But the real success of Madrid will be measured by subsequent events. 
The debate in the United States Senate on the candidates nominated for 
NATO membership will likely be an intense discussion of the American 
role in Europe and in the post-cold-war world. President Clinton 
apparently sees the outcome as critical to his place in history. The 
stakes are high. It is not surprising that administration officials are 
focused on ensuring that it all comes out right.
On the other side of the Atlantic, challenging economic circumstances 
and weakened political consensus in many continental nations are making 
life difficult. The US economic model is admired but not seen as 
universally applicable to European circumstances. This fact was made 
clear by several European leaders following the "G-8" economic summit in 
Denver, at which the president had clear bragging rights based on 
current US economic success.
In spite of tough times, European Union (EU) leaders would like to move 
ahead with deepening the Union through the formation of a European 
Monetary Union. They claim to support enlarging the EU to bring in new 
democracies from Eastern and Central Europe. But doing both in the next 
several years will be difficult at a time when economic margins are so 
slim and domestic political support notably fragile. The summit of EU 
leaders in Amsterdam last month clearly put European weaknesses on 
display.

- _Written exercise A_
From the passage on NATO and Europe, set down the part that opens with the words containing "The debate in" and closes with "comes out right.".
- _Written exercise B_
Write the next part of the passage on NATO and Europe, picking up after its last sentence.

- _Source material_
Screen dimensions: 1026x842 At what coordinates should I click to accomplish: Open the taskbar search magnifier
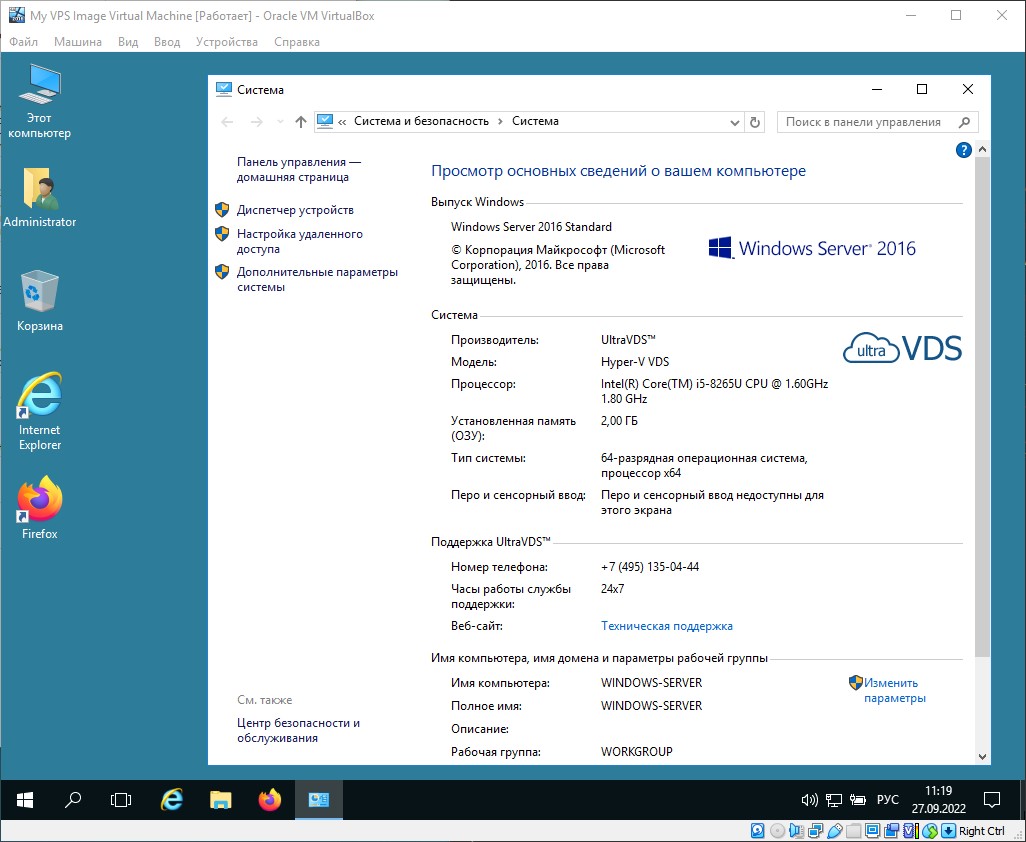click(x=73, y=800)
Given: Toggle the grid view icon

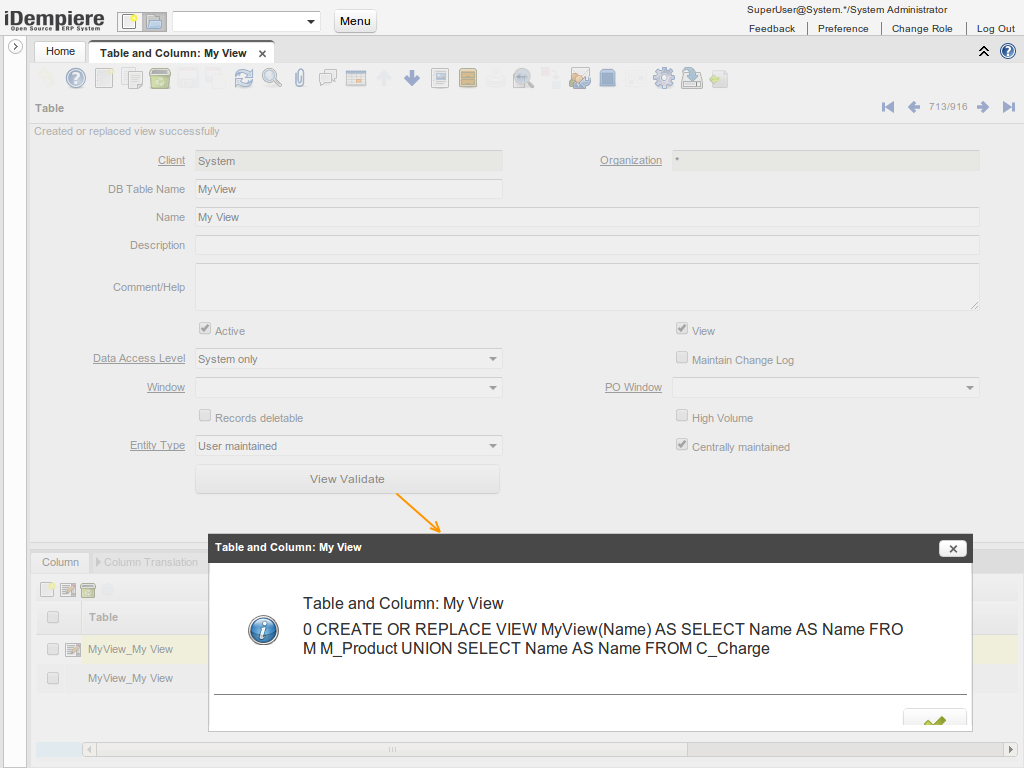Looking at the screenshot, I should coord(355,78).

- _Task result A_
The debate in the United States Senate on the candidates nominated for 
NATO membership will likely be an intense discussion of the American 
role in Europe and in the post-cold-war world. President Clinton 
apparently sees the outcome as critical to his place in history. The 
stakes are high. It is not surprising that administration officials are 
focused on ensuring that it all comes out right.

- _Task result B_
It's not easy being No. 1

Self-confident US behavior has rubbed many Europeans the wrong way. When 
the Clinton administration revealed its choice of three candidates - 
Poland, the Czech Republic, and Hungary - to participate in the first 
wave of NATO enlargement, many allies privately applauded. Even France, 
which is a strong proponent of including Romania and Slovenia, was not 
surprised that the United States and several other allies would only 
support a smaller group.
But the fact that the United States appeared to have abandoned the 
process of NATO consultations in making its choice clear, and then said 
its decision was non-negotiable, troubled even our closest allies. It 
strengthened the hand of those in Europe who claim that the United 
States is acting like a "hegemonic" power, using its impressive position 
of strength to have its way with weaker European allies. One official of 
a pro-American northern European country that supports the package of 
three told me, "We liked the present but were troubled by the way it was 
wrapped."
US officials say that they wanted to keep the issue within alliance 
consultations but that their position was being leaked to the press by 
other allies. They decided to put an end to "lobbying" for other 
outcomes. Their choice to go strong and to go public may be 
understandable and even defensible. However, the acknowledged leader of 
a coalition of democratic states probably needs to set the very best 
example in the consultative process if it wants other sovereign states 
to follow.
Perhaps it is just hard being No. 1. US officials have noted that the 
United States is "damned if it does, and damned if it does not" provide 
strong leadership. Perhaps the style of the NATO decision simply 
reflects a Washington culture in which the bright and brash more often 
than not move ahead in the circles of power. But the style does not work 
well in an alliance of democracies.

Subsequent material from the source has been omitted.